2. UTC is law. All partitioning and storage in UTC. No date() logic for partition math. Local time is a presentation concern. This eliminates DST and timezone bugs entirely.

3. Partitioning is an optimization, not correctness. A missing partition is a performance issue, not a failure. dMaxValue absorbs mistakes safely. Stop treating partitions as the system backbone.

4. Pre-create, never react. Always maintain partitions ahead (3-7 days). Rotate partitions early (T-2h). Avoid midnight races completely.

5. Bounded reconciliation only. Move overflow data in batches. Never large blocking reorgs. Always resumable. Repair slowly, never crash the database.

6. Design for outages. Multi-day downtime must be survivable. On startup: validate partitions, assess overflow, schedule recovery. Recovery is a feature, not an afterthought.

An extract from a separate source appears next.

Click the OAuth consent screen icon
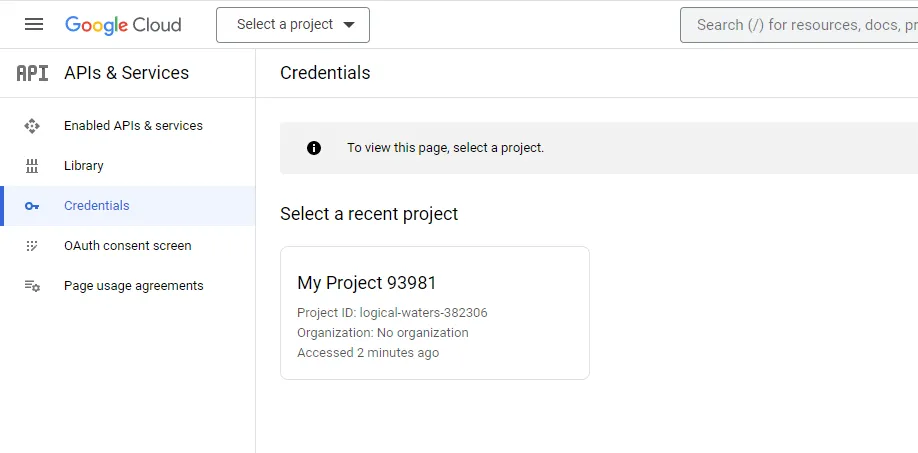The width and height of the screenshot is (918, 453). click(x=32, y=246)
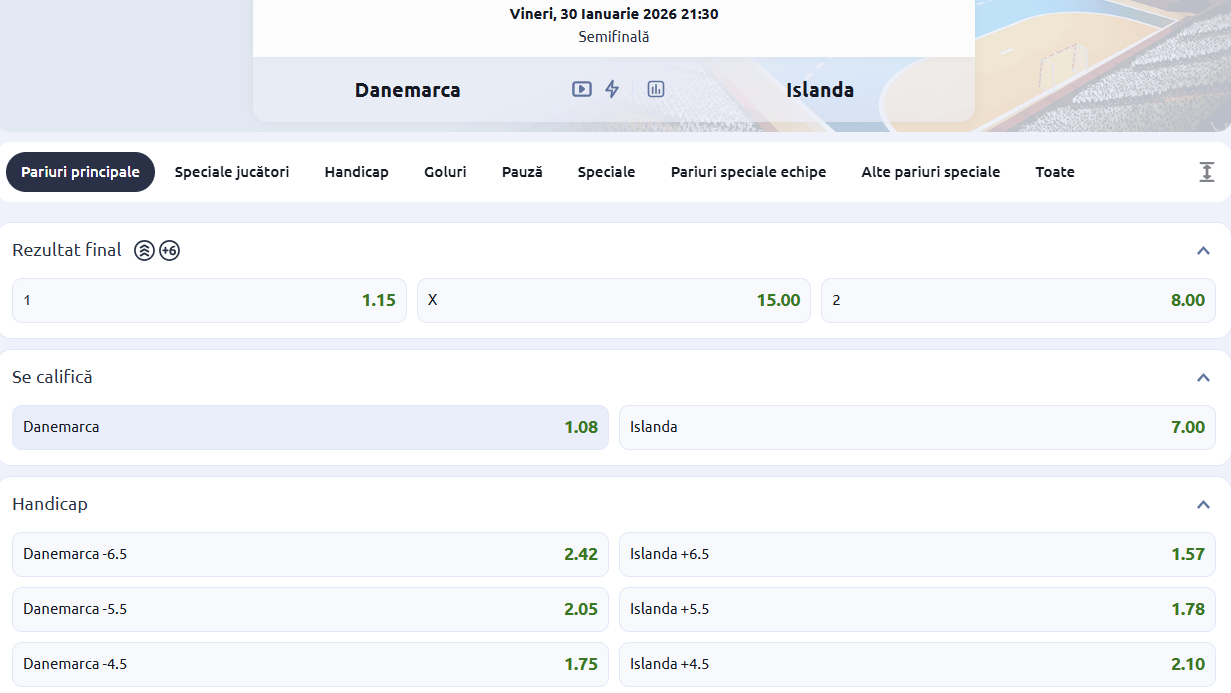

7. Late data is normal. Accept out-of-order and delayed events. Define an explicit policy: move if cheap, otherwise tolerate slight misplacement. Do not fight the reality of distributed systems.

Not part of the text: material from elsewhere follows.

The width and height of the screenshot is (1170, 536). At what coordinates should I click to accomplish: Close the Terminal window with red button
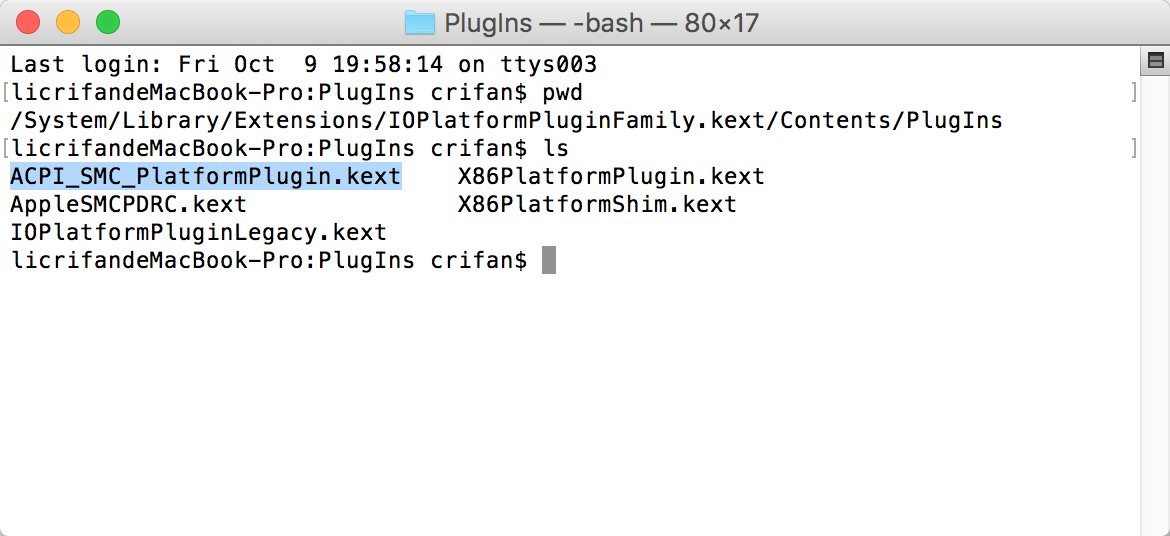click(28, 21)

8. Retention is lifecycle, not cleanup. Partition drop is the fast path. Time-based delete is the fallback. Both must account for late-arriving data so retention does not corrupt correctness.

9. Observability is required. Track partition coverage, overflow size (dMaxValue), reconcile progress, last maintenance run. If you cannot see it, it will break silently.

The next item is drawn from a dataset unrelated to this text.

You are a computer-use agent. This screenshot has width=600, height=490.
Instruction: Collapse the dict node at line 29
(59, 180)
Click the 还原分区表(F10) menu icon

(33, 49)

10. Async everywhere (future direction). Move toward ingest -> queue/buffer, background processors, decoupled storage. Aligns with Splunk, ClickHouse, and Grafana Loki.

Anti-patterns

  • "Partitions must always exist or system fails"
  • Large ALTER TABLE during peak hours
  • Local-time partition logic
  • Unbounded reconciliation
  • Assuming perfect scheduler execution
  • Treating MySQL as a true time-series or log engine

Operational guarantees

The system must always guarantee:

  1. Writes never fail due to partition issues
  2. Data is never lost, only delayed in organization
  3. Recovery is deterministic and bounded
  4. Performance degrades gradually, not catastrophically

Evolution path

Now (Stabilize) — partition manager, startup validation, overflow monitoring.

Next (Decouple) — ingest table, async worker, rollups.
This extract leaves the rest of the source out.